> [Task brief] An exact transcription of every record is needed, leaving out the pictures.

> [Record set]

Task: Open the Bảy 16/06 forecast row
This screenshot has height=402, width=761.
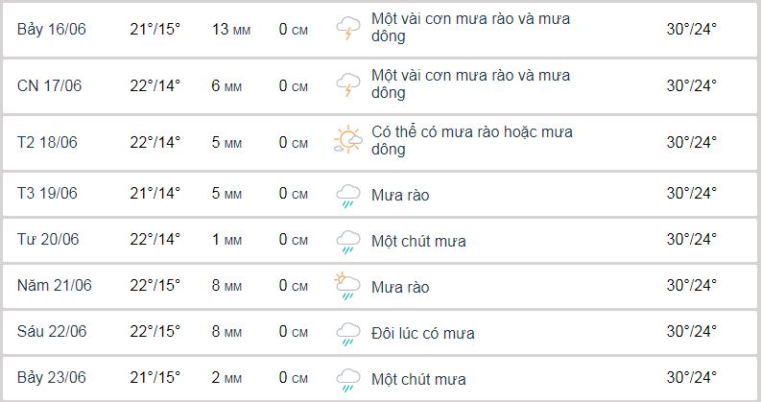Action: [x=380, y=30]
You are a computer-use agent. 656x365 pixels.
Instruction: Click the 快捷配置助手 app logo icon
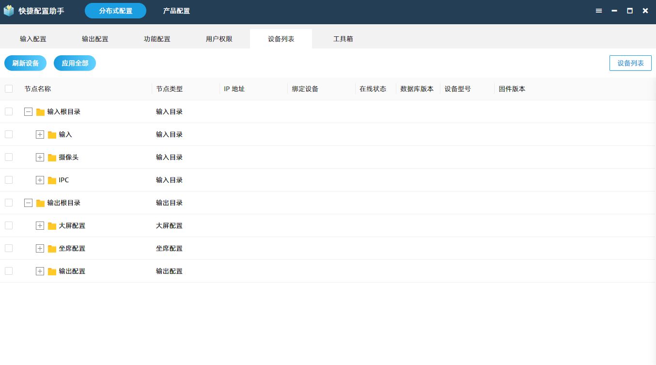[x=9, y=11]
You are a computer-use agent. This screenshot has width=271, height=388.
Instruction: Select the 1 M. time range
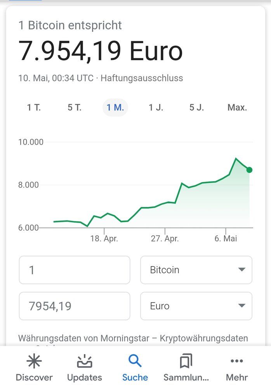[x=115, y=107]
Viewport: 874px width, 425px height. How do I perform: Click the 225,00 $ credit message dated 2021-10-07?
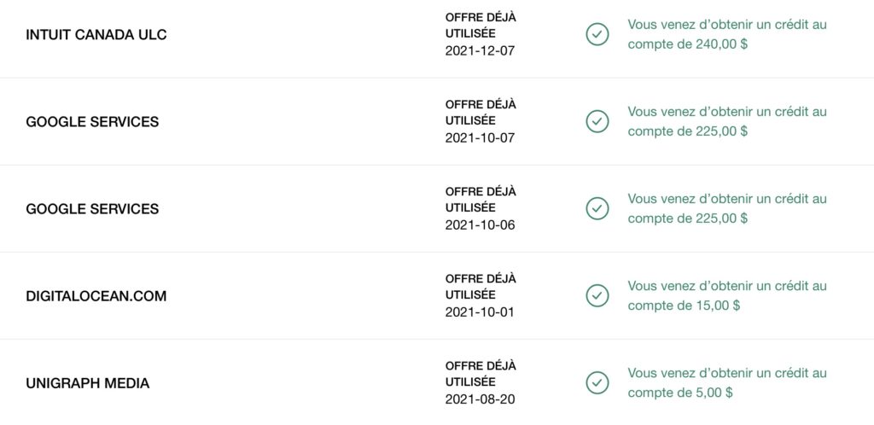coord(727,121)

> [Answer to this exercise]
Task: Open the Bảy 16/06 forecast row
This screenshot has height=402, width=761.
Action: [x=380, y=30]
You are a computer-use agent. 656x365 pixels.
Instruction: Click the 快捷配置助手 app logo icon
[x=9, y=11]
You are a computer-use agent. This screenshot has width=271, height=388.
Instruction: Select the 1 M. time range
[x=115, y=107]
Viewport: 874px width, 425px height. How do I perform: Click the 225,00 $ credit message dated 2021-10-07?
coord(727,121)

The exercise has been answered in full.